• **WORK INSTRUCTIONS**:
State how many lines in the entries below contain the string "pixels", and reply with that number alone.

• **THE DATA**:
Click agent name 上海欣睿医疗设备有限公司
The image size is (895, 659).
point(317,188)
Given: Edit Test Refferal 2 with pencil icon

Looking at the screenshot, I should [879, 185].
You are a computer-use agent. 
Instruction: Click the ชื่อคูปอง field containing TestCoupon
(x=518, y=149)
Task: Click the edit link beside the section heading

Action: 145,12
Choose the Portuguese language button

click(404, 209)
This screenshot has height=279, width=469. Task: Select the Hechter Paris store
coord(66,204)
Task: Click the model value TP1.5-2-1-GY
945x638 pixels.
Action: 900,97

---

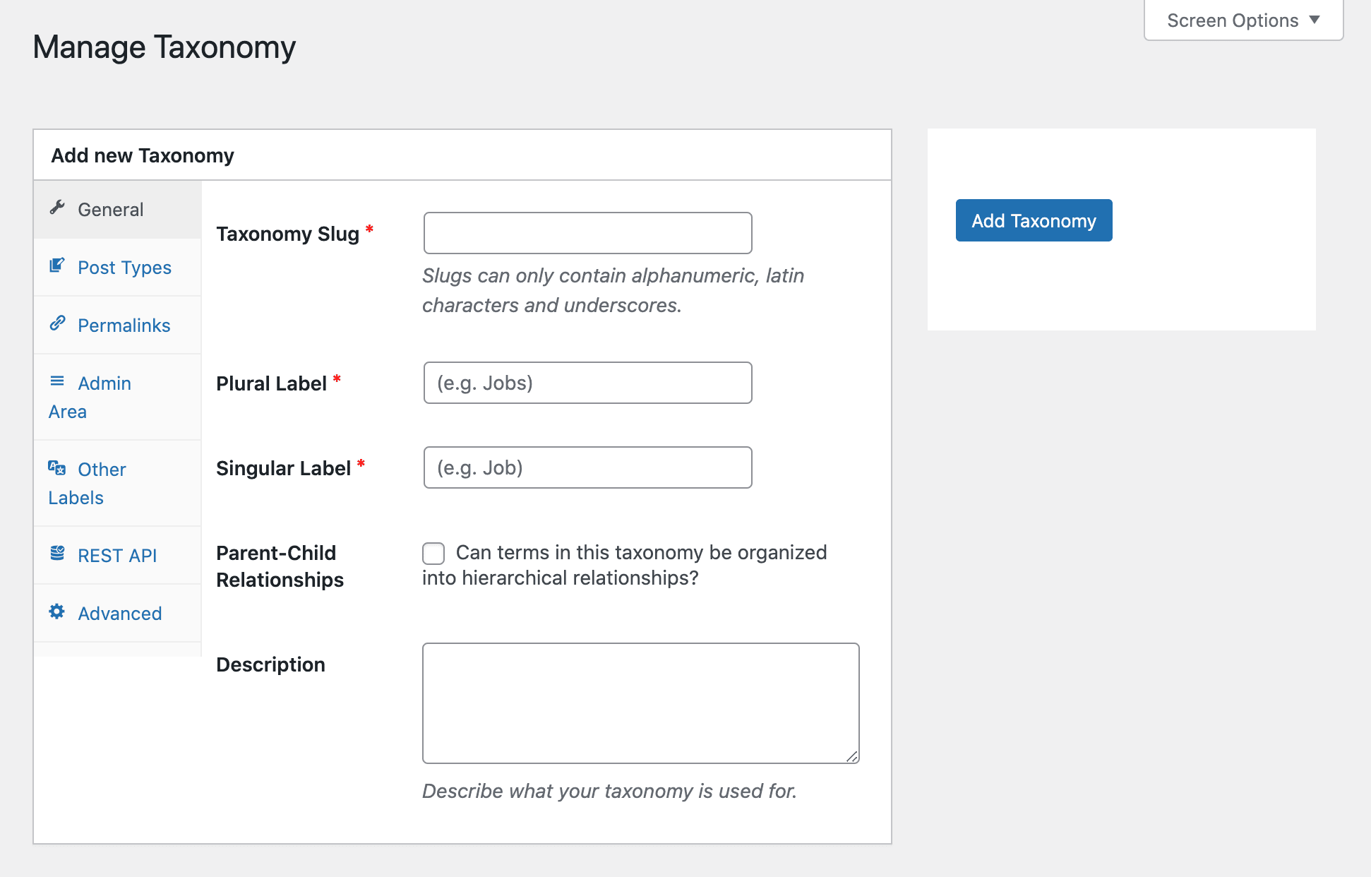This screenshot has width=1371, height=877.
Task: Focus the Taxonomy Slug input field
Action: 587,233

...

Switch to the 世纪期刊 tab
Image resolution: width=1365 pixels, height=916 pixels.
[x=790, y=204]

• **WRITTEN ANSWER**:
2